Data items
Start

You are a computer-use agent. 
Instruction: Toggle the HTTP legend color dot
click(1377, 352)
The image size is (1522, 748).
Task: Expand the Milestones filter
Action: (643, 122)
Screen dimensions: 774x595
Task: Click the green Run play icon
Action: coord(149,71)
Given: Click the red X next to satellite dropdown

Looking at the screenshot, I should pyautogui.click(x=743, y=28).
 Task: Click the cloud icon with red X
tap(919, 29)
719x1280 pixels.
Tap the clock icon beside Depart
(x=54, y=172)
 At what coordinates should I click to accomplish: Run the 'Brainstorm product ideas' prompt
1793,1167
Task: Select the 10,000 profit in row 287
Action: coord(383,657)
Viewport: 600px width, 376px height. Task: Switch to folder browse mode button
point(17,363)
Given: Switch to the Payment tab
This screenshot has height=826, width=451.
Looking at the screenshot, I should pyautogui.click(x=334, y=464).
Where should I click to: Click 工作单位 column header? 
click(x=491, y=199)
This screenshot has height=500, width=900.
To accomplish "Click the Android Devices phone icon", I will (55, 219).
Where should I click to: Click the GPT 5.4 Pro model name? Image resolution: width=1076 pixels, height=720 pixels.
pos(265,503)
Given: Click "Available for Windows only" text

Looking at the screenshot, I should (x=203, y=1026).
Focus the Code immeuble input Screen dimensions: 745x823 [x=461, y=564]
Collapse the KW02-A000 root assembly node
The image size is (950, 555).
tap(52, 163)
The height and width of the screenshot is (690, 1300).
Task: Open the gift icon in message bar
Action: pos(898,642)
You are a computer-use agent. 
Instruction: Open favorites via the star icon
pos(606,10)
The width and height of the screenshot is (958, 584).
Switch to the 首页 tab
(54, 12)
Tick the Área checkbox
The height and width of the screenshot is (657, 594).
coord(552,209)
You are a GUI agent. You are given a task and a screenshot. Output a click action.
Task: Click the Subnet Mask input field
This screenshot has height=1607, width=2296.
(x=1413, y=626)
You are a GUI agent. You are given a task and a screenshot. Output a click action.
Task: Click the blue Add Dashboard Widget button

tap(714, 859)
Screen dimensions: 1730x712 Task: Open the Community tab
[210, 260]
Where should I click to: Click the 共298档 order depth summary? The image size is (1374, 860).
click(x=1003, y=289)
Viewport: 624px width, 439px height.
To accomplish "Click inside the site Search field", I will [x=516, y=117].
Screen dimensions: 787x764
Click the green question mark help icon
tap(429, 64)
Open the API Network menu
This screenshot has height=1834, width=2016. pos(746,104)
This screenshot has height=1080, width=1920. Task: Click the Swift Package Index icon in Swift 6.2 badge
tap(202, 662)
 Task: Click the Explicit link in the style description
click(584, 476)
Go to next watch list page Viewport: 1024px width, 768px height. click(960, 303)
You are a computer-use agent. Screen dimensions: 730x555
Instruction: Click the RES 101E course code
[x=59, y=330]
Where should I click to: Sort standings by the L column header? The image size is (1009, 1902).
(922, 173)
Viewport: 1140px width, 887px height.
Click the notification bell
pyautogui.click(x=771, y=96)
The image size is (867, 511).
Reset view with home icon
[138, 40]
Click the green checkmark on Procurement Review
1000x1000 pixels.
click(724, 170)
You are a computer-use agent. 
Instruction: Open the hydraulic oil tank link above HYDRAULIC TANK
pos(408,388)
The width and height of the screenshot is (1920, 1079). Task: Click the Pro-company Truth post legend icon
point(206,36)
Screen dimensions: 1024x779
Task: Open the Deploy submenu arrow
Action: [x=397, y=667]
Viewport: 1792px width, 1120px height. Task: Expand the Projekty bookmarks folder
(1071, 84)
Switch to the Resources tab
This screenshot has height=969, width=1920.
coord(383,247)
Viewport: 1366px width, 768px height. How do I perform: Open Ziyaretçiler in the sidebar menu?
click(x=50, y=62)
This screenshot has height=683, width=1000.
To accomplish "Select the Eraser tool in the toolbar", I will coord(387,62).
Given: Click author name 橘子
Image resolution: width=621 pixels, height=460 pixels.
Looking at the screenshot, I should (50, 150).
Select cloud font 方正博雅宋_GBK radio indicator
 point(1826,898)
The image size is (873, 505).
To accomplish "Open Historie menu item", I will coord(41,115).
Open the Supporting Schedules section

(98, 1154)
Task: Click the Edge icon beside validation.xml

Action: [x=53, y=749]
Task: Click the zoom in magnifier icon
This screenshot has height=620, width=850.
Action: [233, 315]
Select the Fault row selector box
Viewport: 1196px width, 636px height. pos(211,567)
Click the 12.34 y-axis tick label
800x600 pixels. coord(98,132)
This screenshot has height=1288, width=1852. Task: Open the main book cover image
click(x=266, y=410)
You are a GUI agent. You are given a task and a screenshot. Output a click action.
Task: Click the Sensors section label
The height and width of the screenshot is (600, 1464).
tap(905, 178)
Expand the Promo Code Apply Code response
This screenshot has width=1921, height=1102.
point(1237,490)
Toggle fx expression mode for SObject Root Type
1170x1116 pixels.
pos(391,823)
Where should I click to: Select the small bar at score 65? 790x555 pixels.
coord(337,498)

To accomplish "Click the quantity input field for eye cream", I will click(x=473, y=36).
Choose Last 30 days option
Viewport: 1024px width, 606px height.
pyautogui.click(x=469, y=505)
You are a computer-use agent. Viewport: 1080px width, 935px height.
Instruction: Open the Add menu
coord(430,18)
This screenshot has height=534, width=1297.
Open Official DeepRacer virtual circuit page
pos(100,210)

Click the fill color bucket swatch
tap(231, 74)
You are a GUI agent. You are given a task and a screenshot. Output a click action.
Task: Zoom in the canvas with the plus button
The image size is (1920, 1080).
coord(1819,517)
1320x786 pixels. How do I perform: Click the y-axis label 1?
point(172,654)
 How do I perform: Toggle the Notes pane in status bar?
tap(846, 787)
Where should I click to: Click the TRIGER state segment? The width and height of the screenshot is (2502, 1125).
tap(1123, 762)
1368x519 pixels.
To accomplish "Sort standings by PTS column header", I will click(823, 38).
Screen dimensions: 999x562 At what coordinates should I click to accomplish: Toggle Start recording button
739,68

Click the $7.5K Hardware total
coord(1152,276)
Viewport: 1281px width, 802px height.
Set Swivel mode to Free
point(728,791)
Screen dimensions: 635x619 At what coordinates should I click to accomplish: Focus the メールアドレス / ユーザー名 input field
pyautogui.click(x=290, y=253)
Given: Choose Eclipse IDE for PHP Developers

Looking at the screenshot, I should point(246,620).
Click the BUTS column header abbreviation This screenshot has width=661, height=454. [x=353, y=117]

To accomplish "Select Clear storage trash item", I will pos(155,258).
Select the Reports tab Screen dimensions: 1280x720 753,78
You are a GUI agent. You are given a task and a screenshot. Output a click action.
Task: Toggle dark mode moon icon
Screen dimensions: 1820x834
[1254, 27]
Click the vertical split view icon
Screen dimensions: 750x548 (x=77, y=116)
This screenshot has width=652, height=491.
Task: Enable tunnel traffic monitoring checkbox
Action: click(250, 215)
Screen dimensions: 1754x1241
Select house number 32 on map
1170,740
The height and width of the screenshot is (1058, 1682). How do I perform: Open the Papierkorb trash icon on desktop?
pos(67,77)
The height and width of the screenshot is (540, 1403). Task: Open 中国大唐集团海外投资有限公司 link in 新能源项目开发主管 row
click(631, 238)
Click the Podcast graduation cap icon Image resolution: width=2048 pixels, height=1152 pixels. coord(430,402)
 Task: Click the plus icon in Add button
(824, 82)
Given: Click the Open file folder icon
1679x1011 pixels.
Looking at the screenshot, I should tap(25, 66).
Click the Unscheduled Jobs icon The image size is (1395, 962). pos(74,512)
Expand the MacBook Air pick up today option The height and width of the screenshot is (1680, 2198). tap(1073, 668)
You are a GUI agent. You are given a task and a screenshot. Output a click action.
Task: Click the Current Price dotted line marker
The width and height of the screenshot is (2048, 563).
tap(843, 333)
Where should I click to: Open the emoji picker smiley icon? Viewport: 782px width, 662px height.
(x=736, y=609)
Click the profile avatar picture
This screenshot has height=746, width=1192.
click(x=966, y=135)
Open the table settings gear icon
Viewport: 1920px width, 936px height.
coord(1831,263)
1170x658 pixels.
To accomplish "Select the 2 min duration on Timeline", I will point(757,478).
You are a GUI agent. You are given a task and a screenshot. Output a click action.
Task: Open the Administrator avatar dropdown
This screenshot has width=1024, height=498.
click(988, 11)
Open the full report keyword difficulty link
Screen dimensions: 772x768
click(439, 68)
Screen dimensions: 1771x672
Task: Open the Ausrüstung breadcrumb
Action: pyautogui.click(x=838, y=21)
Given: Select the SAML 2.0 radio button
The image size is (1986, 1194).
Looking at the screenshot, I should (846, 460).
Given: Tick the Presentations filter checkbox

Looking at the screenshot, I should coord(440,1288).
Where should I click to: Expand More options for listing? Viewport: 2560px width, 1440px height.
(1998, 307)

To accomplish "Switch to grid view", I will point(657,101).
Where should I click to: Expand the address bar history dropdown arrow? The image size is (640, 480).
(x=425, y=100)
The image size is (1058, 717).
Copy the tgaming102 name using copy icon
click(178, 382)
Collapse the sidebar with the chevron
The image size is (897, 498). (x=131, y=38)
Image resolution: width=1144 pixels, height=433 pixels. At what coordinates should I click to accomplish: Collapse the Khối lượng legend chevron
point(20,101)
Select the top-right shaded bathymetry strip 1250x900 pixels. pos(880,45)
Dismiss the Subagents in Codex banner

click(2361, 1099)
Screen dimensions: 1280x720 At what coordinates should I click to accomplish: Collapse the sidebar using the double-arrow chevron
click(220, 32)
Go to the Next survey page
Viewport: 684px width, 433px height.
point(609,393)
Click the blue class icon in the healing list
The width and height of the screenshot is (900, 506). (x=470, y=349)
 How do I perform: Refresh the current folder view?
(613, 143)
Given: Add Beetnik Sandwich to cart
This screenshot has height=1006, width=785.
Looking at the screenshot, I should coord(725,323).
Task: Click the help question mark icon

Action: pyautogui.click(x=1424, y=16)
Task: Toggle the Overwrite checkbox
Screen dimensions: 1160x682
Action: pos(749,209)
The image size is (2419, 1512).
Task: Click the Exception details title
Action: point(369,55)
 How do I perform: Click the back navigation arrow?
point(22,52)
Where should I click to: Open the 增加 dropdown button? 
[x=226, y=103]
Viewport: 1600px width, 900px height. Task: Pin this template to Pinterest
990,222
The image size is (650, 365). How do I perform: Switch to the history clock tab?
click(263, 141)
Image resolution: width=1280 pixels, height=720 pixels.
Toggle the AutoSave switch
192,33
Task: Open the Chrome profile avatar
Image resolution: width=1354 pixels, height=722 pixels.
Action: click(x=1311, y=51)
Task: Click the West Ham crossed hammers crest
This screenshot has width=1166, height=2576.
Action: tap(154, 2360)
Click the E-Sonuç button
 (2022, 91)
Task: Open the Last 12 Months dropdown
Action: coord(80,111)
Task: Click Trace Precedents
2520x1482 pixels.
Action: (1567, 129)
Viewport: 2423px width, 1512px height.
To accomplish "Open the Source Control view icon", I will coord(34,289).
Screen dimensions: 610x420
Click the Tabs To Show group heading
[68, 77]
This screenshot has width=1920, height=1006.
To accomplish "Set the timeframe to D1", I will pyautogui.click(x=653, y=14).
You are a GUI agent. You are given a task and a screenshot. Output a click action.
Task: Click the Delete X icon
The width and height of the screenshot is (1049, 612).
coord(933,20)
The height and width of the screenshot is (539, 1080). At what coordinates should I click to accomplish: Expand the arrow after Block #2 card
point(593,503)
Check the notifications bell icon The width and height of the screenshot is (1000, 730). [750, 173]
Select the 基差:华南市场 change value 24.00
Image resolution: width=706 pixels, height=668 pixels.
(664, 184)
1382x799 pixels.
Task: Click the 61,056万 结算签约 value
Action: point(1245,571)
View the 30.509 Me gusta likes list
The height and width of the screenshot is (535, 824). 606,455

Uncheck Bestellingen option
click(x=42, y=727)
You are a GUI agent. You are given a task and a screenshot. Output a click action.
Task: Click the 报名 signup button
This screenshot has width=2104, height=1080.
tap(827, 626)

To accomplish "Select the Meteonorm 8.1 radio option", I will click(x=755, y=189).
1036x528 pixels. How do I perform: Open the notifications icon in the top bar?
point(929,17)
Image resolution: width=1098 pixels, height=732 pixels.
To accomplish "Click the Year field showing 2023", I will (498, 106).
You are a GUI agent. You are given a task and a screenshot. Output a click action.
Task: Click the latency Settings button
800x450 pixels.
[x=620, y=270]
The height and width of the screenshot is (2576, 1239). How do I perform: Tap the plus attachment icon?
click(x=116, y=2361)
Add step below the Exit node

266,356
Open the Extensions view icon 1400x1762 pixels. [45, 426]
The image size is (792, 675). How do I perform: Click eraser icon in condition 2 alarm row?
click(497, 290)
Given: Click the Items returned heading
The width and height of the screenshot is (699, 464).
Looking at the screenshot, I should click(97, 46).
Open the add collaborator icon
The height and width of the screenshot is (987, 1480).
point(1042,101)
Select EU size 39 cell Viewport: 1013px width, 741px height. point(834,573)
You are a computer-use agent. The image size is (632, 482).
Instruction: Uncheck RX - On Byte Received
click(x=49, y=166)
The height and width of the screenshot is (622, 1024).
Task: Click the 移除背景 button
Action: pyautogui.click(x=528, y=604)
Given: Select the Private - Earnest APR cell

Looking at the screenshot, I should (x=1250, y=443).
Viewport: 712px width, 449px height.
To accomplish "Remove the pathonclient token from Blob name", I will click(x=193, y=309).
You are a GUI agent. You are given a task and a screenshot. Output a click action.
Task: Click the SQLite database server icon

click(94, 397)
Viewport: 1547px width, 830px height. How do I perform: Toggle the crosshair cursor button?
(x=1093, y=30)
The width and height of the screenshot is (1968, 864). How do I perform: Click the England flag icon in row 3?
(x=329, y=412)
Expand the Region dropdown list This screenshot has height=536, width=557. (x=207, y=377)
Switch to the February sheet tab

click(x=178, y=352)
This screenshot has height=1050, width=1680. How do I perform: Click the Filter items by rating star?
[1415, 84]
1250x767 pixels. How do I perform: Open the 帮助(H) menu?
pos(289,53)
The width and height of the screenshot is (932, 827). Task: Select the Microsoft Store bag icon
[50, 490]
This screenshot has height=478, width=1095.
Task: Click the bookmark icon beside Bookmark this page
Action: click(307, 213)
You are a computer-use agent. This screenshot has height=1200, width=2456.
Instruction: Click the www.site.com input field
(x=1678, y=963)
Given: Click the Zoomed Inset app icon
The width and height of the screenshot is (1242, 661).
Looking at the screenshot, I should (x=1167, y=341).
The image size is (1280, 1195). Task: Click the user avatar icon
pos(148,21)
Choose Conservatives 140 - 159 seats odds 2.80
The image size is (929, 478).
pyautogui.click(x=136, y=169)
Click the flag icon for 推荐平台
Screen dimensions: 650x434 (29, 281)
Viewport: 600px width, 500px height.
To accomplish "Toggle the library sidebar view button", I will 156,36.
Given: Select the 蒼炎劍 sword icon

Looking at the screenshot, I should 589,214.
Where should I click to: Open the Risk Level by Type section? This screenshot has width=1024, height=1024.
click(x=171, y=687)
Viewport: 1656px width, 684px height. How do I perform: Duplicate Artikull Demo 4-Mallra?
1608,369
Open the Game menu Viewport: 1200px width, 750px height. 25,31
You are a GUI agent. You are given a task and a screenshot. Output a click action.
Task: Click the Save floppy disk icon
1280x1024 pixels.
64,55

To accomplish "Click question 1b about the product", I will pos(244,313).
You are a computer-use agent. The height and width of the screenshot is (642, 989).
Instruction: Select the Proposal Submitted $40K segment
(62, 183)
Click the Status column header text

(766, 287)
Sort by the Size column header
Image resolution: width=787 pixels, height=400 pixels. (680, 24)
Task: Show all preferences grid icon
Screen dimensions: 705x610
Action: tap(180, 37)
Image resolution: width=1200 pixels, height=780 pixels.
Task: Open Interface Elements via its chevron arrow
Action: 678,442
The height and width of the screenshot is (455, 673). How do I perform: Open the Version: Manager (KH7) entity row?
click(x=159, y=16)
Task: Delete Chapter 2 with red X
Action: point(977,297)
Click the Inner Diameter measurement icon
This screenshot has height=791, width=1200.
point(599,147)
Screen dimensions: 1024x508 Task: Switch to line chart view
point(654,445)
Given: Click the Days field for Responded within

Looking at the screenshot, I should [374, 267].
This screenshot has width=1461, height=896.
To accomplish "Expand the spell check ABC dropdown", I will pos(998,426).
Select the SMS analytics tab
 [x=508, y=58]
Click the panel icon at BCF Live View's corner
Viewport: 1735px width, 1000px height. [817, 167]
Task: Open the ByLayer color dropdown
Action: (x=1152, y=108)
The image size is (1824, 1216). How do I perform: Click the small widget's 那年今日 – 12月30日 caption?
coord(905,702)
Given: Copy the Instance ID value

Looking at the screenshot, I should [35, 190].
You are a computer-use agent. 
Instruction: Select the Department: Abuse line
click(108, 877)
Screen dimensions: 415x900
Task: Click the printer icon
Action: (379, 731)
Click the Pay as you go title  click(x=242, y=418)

End

§ What is asked: Count the lines in the listing above that contain the string "using", treating uppercase and lowercase as different. Reply with the number alone.

§ Solution: 2